▶ Task details
Set down word for word the part of the cold brew passage below that begins with the words "Cold brew is different." and ends with "on anyway? Cool.".

Cold brew is different. It’s cold. Typically more concentrated. With a less acidic mouthfeel. It tastes a bit sweeter. Ever wonder why that all is? No? Want to read on anyway? Cool. 

Cold Brew, or Brewing with Cold Water

It seems like a funny thing to have to acknowledge, but at its core, cold brew is brewing with cold water. There are lots of ways to brew cold brew (check out the section on cold drip for how we brew it!), and all of them share one thing in common: brewed with cold water. Cold water makes a meaningful impact on how a coffee brews, that has a lot to do with how cold brews tend to taste. Maybe you come with a few preconceptions about what cold brew is - we definitely did before we started this project - but read on and hear our perspective (a good one, we think) about what makes cold brew... cold brew. Cold brew and iced coffee might both be cold, but are totally different! When we say cold brew, we’re talking about coffee brewed with cold water (check out the next section). This brewing approach brews a coffee with certain characteristics (again, well explain more below). And even though they’re both “coffee,” these will taste fundamentally different than iced or flash-chilled coffees, which are coffees brewed hot and then cooled down. We’re not saying that these aren’t good drinks - to each their own! - but they are a very different beast than a cold brew coffee.

So You Say Cold But You Mean...

Ready to have your mind blown? Many of the cafes that brew your favorite cold brew do so at room temperature. When we say cold water, what we really mean here is “not hot.” Ice cold water does behave differently than room temperature water (for instance, the viscosity is twice as high with ice cold water), but room temperature is still a wide difference from near-boiling water that your typical hot coffee is brewed with.

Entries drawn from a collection
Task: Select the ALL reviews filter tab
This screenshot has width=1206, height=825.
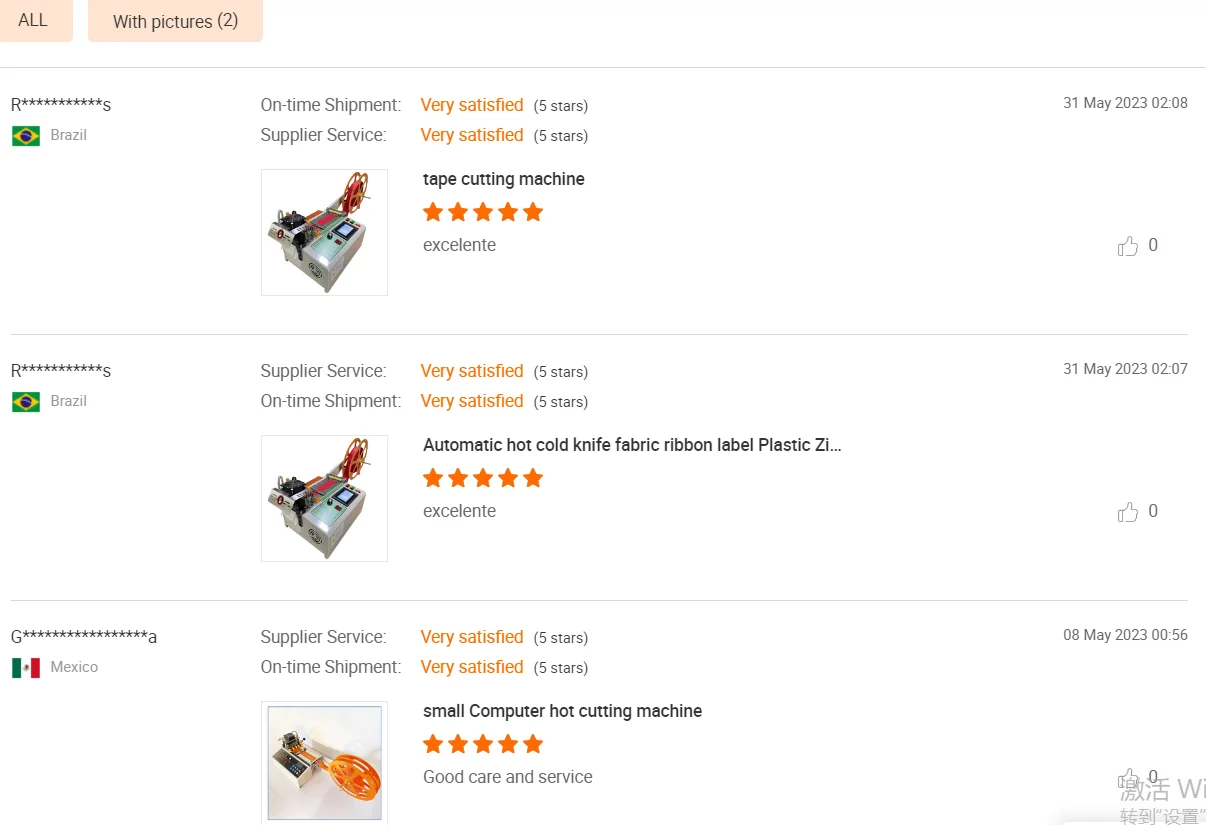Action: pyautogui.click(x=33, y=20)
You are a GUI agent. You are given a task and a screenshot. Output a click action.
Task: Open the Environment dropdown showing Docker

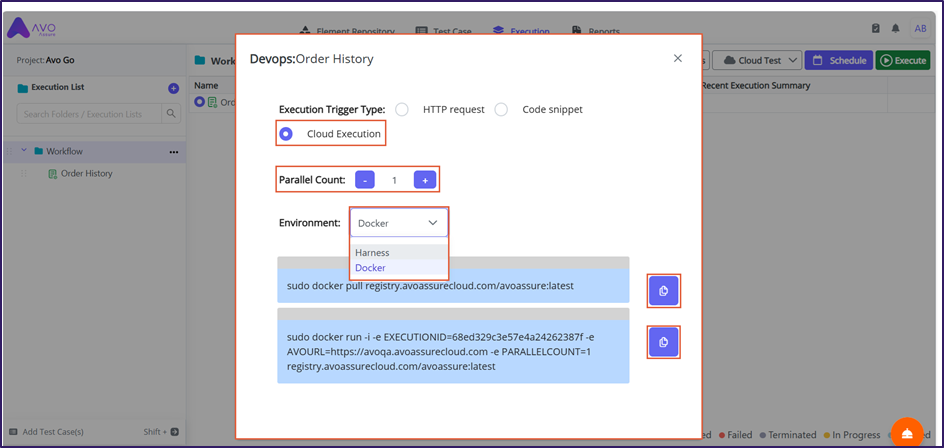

▶ Worked answer
Cold brew is different. It’s cold. Typically more concentrated. With a less acidic mouthfeel. It tastes a bit sweeter. Ever wonder why that all is? No? Want to read on anyway? Cool.